AI Proxy
AI Proxy Self-hosted is a solution that enables the use of AI functionality in WEBCON on the customer’s own infrastructure (on-premises or private cloud), without requiring WEBCON infrastructure to process requests. The component acts as an intermediary layer between WEBCON and external AI model providers: it receives requests from WEBCON, enforces security and configuration rules (e.g., provider/model selection, authentication, certificate handling), then forwards the requests to the selected AI services and returns the response to WEBCON. The solution was created for organizations that need greater control over data and the runtime environment and want to more easily meet security, privacy policy, and industry regulatory requirements—while maintaining flexibility in choosing providers and models.
What are AI Proxy and AI Proxy Self-hosted?
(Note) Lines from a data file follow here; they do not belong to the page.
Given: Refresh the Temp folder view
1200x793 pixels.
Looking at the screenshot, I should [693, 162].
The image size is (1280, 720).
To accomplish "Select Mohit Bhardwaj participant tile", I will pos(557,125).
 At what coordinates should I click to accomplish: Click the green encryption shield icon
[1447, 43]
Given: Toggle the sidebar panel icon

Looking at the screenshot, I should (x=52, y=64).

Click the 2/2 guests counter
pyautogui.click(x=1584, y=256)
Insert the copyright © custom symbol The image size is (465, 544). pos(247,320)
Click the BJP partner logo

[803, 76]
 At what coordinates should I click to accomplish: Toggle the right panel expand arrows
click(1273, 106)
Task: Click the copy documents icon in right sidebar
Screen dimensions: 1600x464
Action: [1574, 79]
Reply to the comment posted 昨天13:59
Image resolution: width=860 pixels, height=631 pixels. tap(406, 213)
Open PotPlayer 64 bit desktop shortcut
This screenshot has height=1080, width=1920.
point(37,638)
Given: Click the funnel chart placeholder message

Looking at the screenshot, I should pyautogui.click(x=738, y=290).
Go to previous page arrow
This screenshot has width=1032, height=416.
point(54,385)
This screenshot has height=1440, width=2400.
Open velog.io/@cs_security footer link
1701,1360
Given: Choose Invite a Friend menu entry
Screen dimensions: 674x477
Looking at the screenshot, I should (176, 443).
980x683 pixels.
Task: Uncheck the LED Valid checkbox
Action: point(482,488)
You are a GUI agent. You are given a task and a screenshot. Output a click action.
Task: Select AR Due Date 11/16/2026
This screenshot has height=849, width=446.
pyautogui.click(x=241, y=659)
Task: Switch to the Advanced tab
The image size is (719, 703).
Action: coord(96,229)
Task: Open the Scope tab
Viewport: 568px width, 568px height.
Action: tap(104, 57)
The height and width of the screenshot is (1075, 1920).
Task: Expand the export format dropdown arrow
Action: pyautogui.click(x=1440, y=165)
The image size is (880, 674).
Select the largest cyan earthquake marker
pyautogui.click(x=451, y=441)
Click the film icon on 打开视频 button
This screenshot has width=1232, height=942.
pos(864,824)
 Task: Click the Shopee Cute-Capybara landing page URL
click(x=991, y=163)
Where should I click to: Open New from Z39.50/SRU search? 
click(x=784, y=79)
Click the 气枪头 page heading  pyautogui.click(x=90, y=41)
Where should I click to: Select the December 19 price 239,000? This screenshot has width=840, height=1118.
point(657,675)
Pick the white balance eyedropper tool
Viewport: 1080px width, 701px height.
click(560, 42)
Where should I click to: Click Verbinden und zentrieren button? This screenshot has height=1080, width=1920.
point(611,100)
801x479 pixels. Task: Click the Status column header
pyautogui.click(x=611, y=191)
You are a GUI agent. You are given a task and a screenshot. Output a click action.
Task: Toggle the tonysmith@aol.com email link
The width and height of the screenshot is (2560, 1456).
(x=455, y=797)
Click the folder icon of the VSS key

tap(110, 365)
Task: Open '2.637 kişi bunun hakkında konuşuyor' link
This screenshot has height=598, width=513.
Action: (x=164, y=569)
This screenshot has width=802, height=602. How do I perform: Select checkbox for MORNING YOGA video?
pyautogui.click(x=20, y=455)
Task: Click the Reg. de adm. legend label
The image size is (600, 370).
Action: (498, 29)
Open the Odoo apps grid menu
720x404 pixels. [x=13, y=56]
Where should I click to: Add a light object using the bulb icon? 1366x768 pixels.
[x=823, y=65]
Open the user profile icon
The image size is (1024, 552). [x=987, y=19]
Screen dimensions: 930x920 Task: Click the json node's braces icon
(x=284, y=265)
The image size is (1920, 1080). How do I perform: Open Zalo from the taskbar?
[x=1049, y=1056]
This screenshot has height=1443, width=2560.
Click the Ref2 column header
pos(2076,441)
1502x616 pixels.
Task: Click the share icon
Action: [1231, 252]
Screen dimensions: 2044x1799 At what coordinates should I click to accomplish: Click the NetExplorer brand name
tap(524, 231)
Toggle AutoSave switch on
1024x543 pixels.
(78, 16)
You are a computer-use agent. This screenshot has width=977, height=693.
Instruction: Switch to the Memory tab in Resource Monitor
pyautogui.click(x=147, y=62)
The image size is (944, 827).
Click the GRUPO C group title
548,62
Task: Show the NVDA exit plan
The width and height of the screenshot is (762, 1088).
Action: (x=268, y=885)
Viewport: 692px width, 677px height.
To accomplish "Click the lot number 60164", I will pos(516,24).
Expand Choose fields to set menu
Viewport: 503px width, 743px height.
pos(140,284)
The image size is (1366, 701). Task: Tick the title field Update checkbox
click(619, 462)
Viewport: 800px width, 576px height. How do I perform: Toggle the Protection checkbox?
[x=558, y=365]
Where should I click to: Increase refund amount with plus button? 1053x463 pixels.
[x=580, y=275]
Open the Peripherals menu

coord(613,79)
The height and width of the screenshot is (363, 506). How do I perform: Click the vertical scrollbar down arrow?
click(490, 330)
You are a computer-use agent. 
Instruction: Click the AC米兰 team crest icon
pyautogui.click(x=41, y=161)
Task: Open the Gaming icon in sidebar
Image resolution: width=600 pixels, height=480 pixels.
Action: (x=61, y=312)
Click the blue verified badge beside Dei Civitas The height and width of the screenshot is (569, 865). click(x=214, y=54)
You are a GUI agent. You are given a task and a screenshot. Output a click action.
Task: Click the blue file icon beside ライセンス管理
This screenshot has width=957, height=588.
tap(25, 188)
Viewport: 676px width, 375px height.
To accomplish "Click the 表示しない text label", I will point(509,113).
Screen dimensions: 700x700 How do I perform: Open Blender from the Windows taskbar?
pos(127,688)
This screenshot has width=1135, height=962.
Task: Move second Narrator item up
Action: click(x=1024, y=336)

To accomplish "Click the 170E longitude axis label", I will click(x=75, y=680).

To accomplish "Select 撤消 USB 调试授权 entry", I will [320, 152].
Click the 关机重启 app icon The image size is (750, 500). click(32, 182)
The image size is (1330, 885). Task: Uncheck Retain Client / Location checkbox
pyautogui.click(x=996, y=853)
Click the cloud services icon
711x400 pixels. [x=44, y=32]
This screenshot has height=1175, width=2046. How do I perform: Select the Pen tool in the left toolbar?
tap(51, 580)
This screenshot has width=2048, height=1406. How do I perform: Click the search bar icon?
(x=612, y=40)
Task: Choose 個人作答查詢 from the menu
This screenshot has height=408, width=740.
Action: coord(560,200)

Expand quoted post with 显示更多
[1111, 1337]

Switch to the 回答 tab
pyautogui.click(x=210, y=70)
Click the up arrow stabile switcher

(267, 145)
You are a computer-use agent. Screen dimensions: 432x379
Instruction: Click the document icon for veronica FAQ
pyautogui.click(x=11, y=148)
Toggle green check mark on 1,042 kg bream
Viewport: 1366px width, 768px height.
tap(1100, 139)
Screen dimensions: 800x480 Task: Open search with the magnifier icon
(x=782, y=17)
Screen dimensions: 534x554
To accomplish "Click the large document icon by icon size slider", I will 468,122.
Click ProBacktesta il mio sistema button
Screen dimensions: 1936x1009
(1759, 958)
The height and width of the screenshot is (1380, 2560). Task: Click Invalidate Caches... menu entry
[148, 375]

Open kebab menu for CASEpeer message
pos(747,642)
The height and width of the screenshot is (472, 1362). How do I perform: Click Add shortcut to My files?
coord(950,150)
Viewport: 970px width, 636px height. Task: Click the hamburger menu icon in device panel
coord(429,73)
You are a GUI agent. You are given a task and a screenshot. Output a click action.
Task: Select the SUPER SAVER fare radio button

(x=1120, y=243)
AI Proxy is a modular, cloud-native .NET 8 application designed to provide secure, scalable, and extensible access to artificial intelligence capabilities. The solution acts as an API Gateway, integrating with multiple external AI services, including:
- Google Gemini - Google AI models,
- Azure AI Foundry - Azure AI services,
- OpenAI - GPT language models.
High-level architecture
Below is a summary of the components that make up the AI Proxy (at a high level).
Core components
- AI Proxy - the main application that exposes endpoints, integrates with external AI services, and manages user requests,
- Application Gateway - provides secure user access by routing traffic to AI Proxy in production environments,
- Integration VNET - enables secure communication between AI Proxy and Azure resources (Azure SQL, Key Vault, Storage Account).
Azure resources
- Azure SQL - stores the application’s persistent data,
- Dedicated Key Vault - securely manages secrets and credentials,
- Storage Account - supports file and data storage needs,
- Application Insights - collects telemetry and monitoring data for diagnostics and performance tracking.
External integrations
- AI services - integration with Gemini, OpenAI, and other AI providers.
Modular architecture
AI Proxy is divided into modules, which makes it easier to add new integrations and maintain the code:
- AiConnector modules - an abstraction layer for AI providers (OpenAI, Gemini, Vertex AI),
- AiTools modules - Agent/Concierge processors, model selection tools, validators,
- Infrastructure - shared components (authentication, database, Key Vault, logging, telemetry).
Design patterns
The project uses, among others:
- Minimal APIs
- Endpoint Filters
- Factory Pattern - dynamic selection of a provider/tool,
- Configuration Providers:
aiconfiguration.jsonfor AI models,appsettings.jsonfor infrastructure.
AI Proxy Self-hosted
AI Proxy Self-hosted is a deployment variant that can be run locally or in a customer-managed environment without the full Azure infrastructure. This mode is particularly useful for:
- development environments - local testing and development without cloud costs,
- on-premises deployments - running within the customer’s own infrastructure,
- testing and demos - rapid prototyping without full Azure configuration.
Differences in Self-hosted mode
Configuration:
- set
AppConfiguration__SelfHosted__Enabled=truevia environment variables, - SSL/TLS certificates managed locally (.pem or .pfx files),
- can operate without Azure Key Vault (secrets stored in configuration).
Infrastructure:
- no Application Gateway requirement,
- runs in a Docker container.
Example use cases:
- local development work,
- test environments,
- customer Proof-of-Concept,
- isolated On-Premise environment.
Security practices
Below are the practices and elements that usually matter most during deployments:
- secrets and sensitive data are stored in Azure Key Vault,
- communication between components is secured via VNET integration and service endpoints,
- Application Gateway provides an additional layer of security and traffic management in production,
- endpoint-level authorization and licensing mechanisms.
Extensibility
A modular project helps with the development of the solution:
- the modular design makes it easy to add new AI services or endpoints,
- connector and processor factories enable integration with future AI providers,
- flexible configuration of models and priorities.
Monitoring and diagnostics
- Application Insights provides real-time telemetry, error tracking, and performance metrics,
- logs and metrics support proactive diagnostics and continuous improvement,
- OpenTelemetry support for advanced observability.